Fail to reproduce Post Training Quantization F1-score of BERT Base #152

Closed zhuango closed 3 years ago

zhuango commented 3 years ago

I recently run post training quantization (PTQ) on BERT Base model for SQuADv1.1 task and fail to achieve the f1-score released at this page.

My script for training:

export BERT_BASE_DIR=./uncased_L-12_H-768_A-12
export SQUAD_DIR=./SQuAD1.1
export OUTPUT=./weights/squad1.1_fast_trans_384_float

mpirun -np 4 \
    --allow-run-as-root -bind-to none -map-by slot \
    -x NCCL_DEBUG=INFO \
    -x LD_LIBRARY_PATH \
    -x PATH -mca pml ob1 -mca btl ^openib \
    python run_squad.py \
    --vocab_file=$BERT_BASE_DIR/vocab.txt \
    --bert_config_file=$BERT_BASE_DIR/bert_config.json \
    --train_file=$SQUAD_DIR/train-v1.1.json \
    --predict_file=$SQUAD_DIR/dev-v1.1.json \
    --init_checkpoint=$BERT_BASE_DIR/bert_model.ckpt \
    --do_train=True \
    --do_predict=True \
    --if_quant=False \
    --train_batch_size=8 \
    --learning_rate=1e-5 \
    --num_train_epochs=2.0 \
    --save_checkpoints_steps 1000 \
    --output_dir=$OUTPUT \
    --horovod

python ./SQuAD1.1/evaluate-v1.1.py \
./SQuAD1.1/dev-v1.1.json \
$OUTPUT/predictions.json

And script for post training quantization :

export BERT_BASE_DIR=./uncased_L-12_H-768_A-12
export SQUAD_DIR=./SQuAD1.1
export OUTPUT=./weights/squad1.1_fast_trans_384_int8_ptq

python run_squad.py \
    --vocab_file=$BERT_BASE_DIR/vocab.txt \
    --bert_config_file=$BERT_BASE_DIR/bert_config.json \
    --train_file=$SQUAD_DIR/train-v1.1.json \
    --predict_file=$SQUAD_DIR/dev-v1.1.json \
    --init_checkpoint=./weights/squad1.1_fast_trans_384_float/model.ckpt-5474 \
    --do_train=False \
    --do_predict=True \
    --do_calib=True \
    --if_quant=True \
    --train_batch_size=16 \
    --calib_batch=16 \
    --calib_method=percentile \
    --percentile=99.999 \
    --quant_mode=ft2 \
    --output_dir=$OUTPUT \

python ./SQuAD1.1/evaluate-v1.1.py \
./SQuAD1.1/dev-v1.1.json \
$OUTPUT/predictions.json

PTQ F1-score I got: 78.08% (88.65% fp32, seq_length=384) Released F1-score: 88.30% (89.57% fp32, seq_length=384)

Could you guys help?
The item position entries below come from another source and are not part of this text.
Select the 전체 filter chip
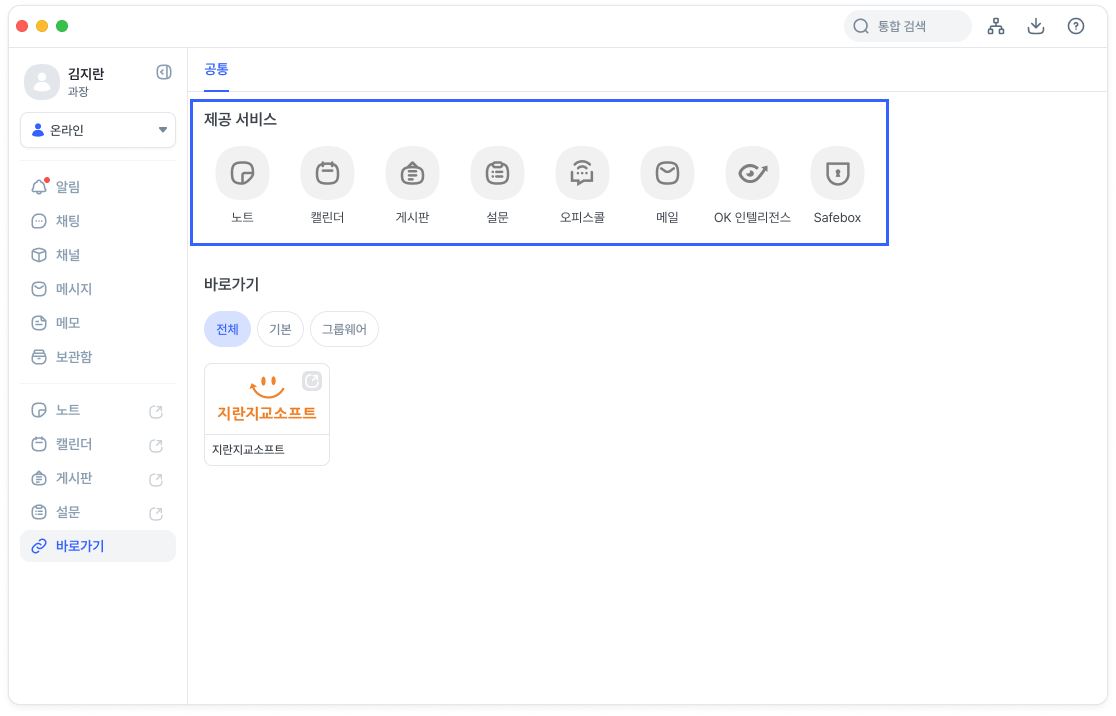 click(x=227, y=329)
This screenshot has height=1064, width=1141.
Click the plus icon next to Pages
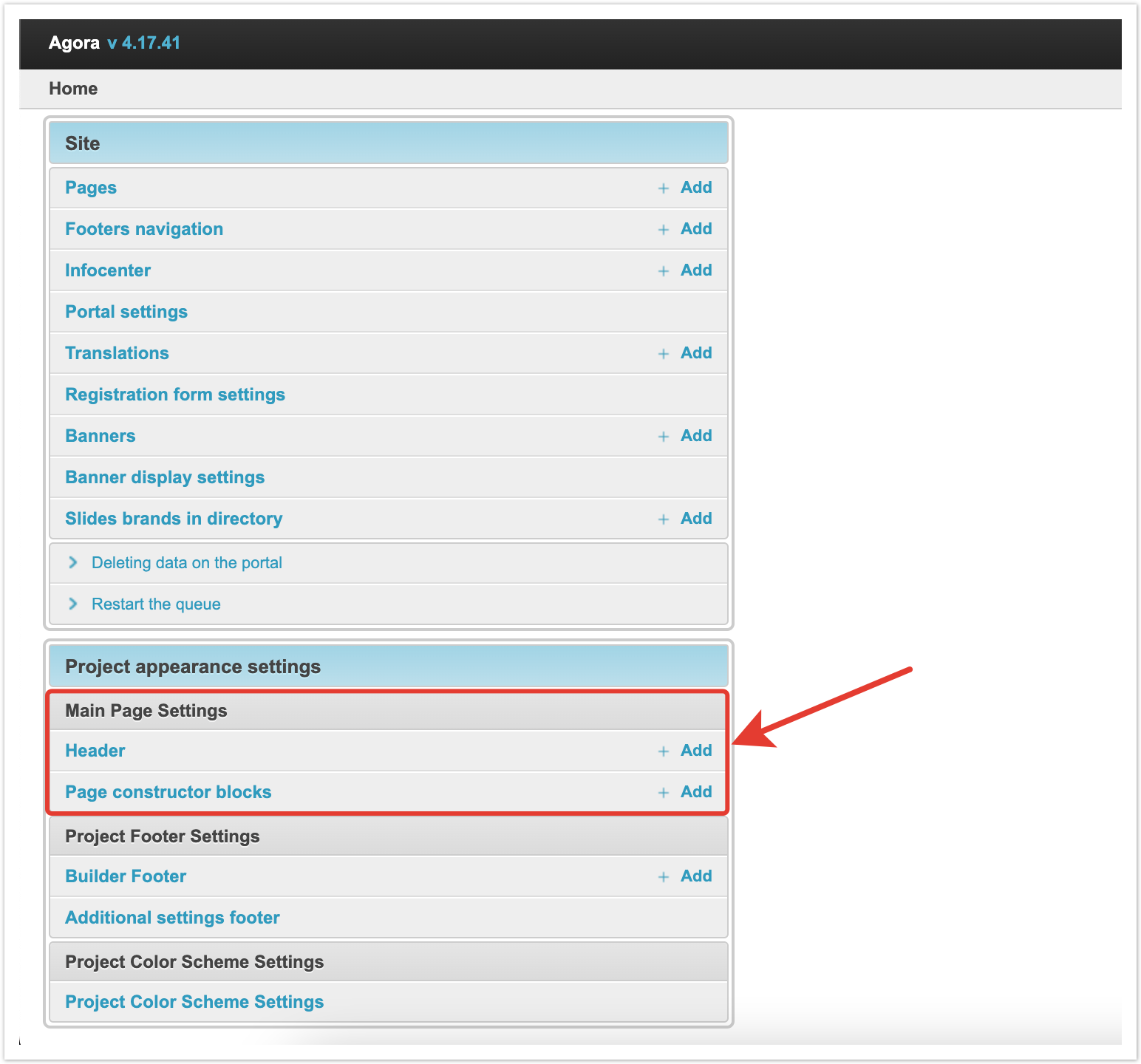(x=663, y=188)
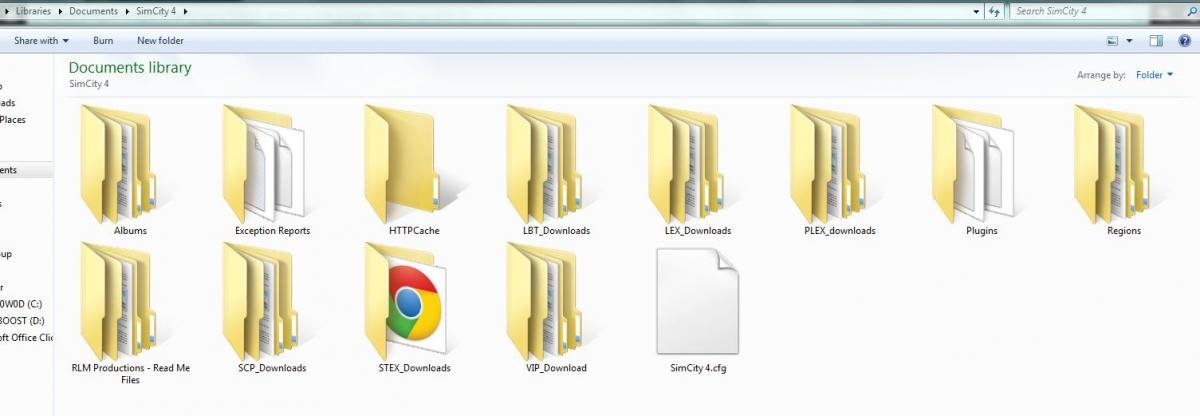1200x416 pixels.
Task: Click the Libraries breadcrumb segment
Action: pyautogui.click(x=34, y=11)
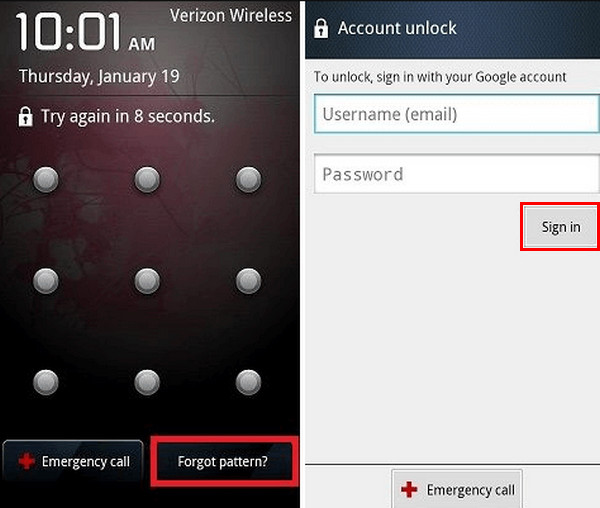
Task: Tap Emergency call below Account unlock
Action: [x=457, y=489]
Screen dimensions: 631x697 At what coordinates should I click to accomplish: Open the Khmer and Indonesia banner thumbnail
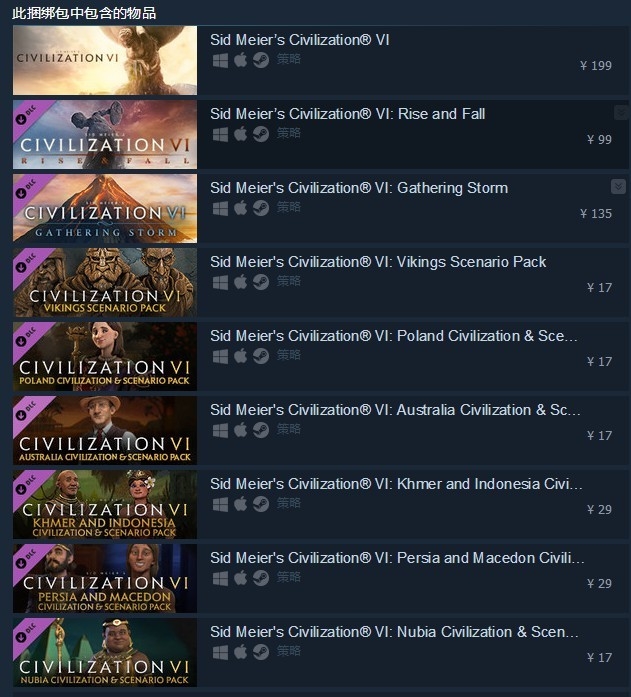coord(105,504)
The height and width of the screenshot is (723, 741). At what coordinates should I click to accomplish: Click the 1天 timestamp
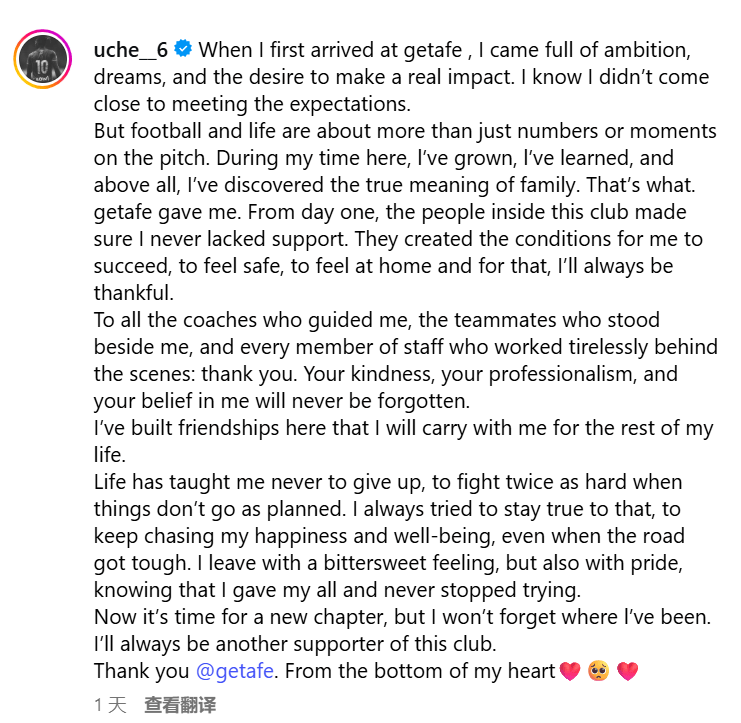[111, 705]
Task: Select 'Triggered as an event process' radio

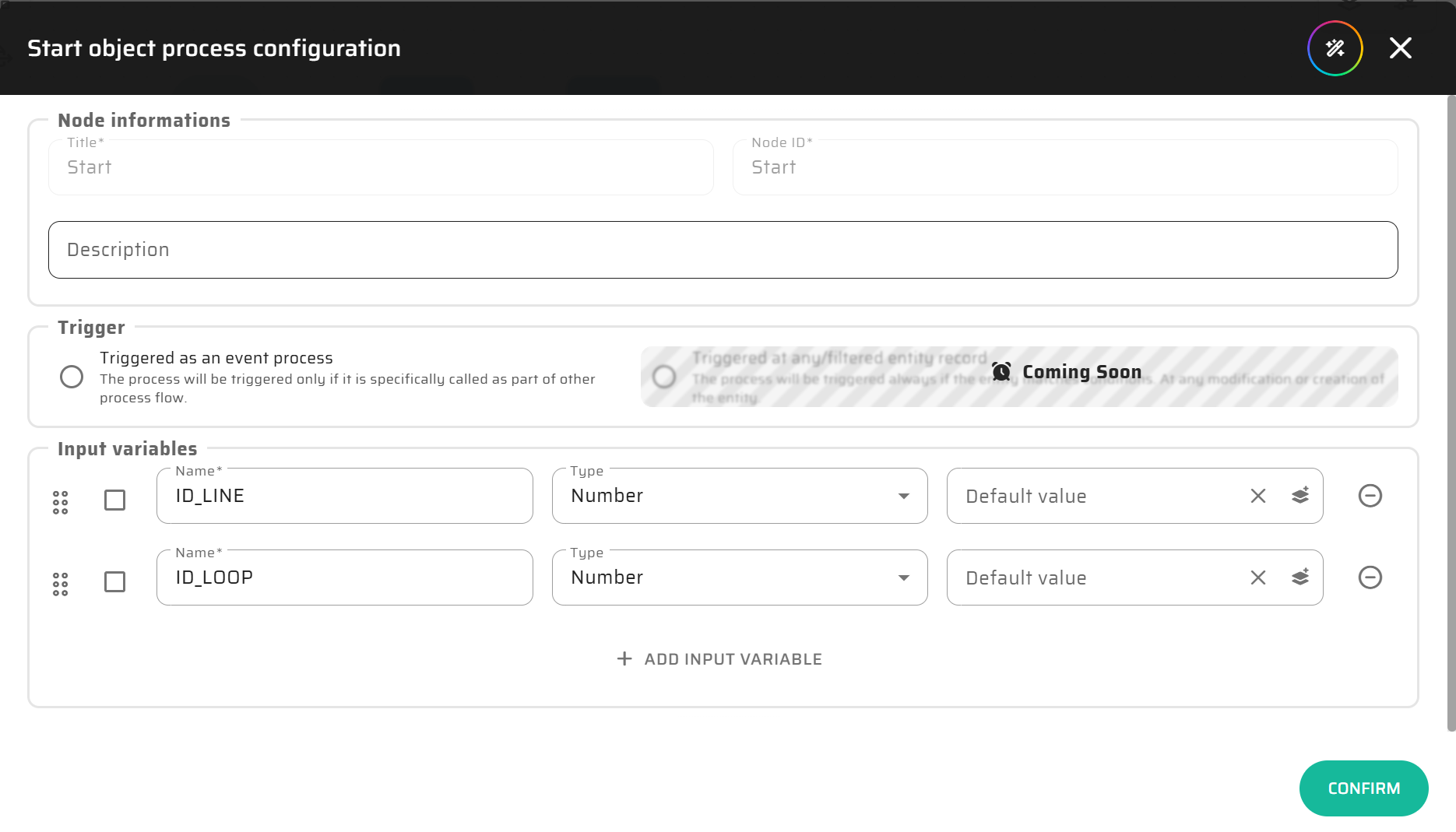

Thanks~

byshiue commented 3 years ago

What BERT pre-trained model you use? Do you download the model by the guide?

wget https://storage.googleapis.com/bert_models/2020_02_20/uncased_L-12_H-768_A-12.zip -O uncased_L-12_H-768_A-12.zip
zhuango commented 3 years ago

@byshiue Thanks, I will try this pre-trained model.

zhuango commented 3 years ago

I replaced the pre-trained model and achieved following f1-scores. 89.38% (FP32, seq_length=384) 87.90% (PTQ, ft2, seq_length=384) 88.69% (PTQ, ft1, seq_length=384) which seems good.

I wonder what is the difference between the model you provide and the model from Google BERT repo

byshiue commented 3 years ago

We also encounter same issue, but we don't have more idea.

zhuango commented 3 years ago

@byshiue Thanks very much~